- [Problem requirements] Return exactly the lines from the "Where should I" line through the last line of the entries below. Include no pictures.

(Stored data entries)
# # # # # # #
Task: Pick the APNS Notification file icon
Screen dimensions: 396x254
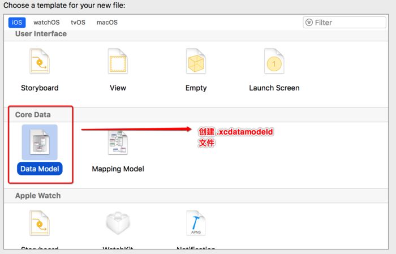Action: point(196,223)
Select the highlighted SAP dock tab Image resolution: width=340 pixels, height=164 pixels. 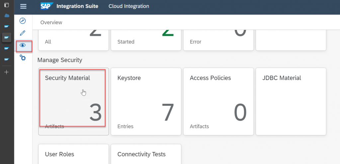click(x=7, y=37)
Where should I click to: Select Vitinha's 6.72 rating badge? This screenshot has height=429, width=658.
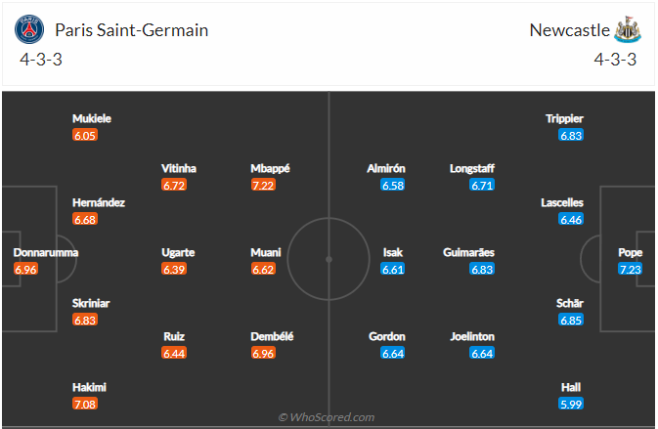click(x=174, y=185)
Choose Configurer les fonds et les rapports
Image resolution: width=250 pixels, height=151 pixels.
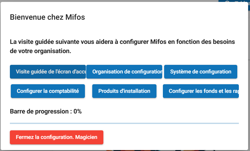201,91
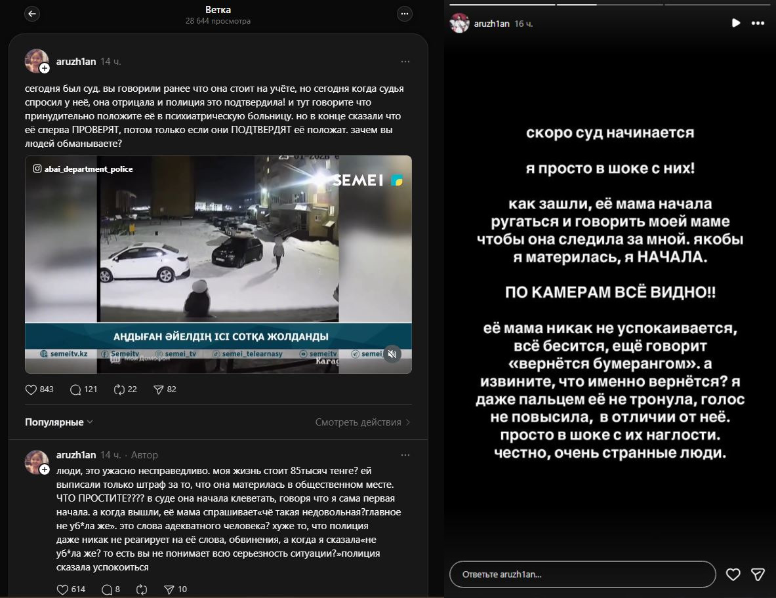Viewport: 776px width, 598px height.
Task: Expand the Популярные sort dropdown
Action: 59,422
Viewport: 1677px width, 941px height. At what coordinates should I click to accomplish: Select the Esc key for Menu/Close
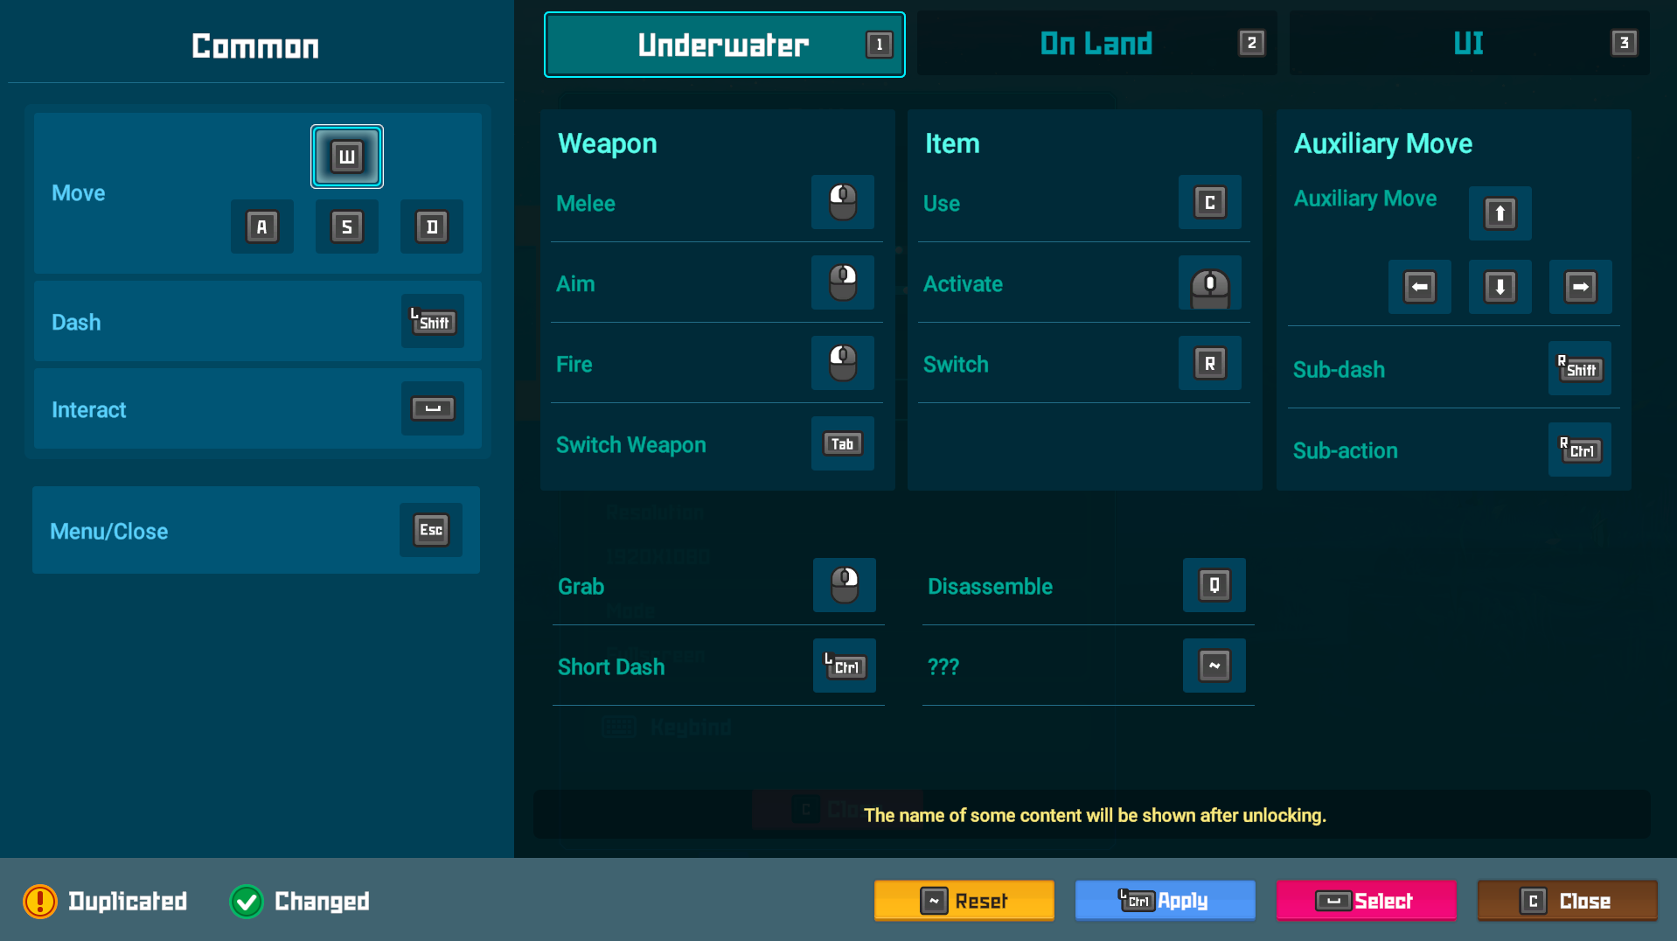[x=431, y=530]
# # # # # # #
- [Solution to this exercise]
Where should I click to: Select Vitinha's 6.72 rating badge? This screenshot has height=429, width=658.
click(x=174, y=185)
Choose Configurer les fonds et les rapports
Image resolution: width=250 pixels, height=151 pixels.
201,91
Viewport: 776px width, 598px height.
Task: Expand the Популярные sort dropdown
Action: 59,422
Viewport: 1677px width, 941px height. At what coordinates should I click to accomplish: Select the Esc key for Menu/Close
[x=431, y=530]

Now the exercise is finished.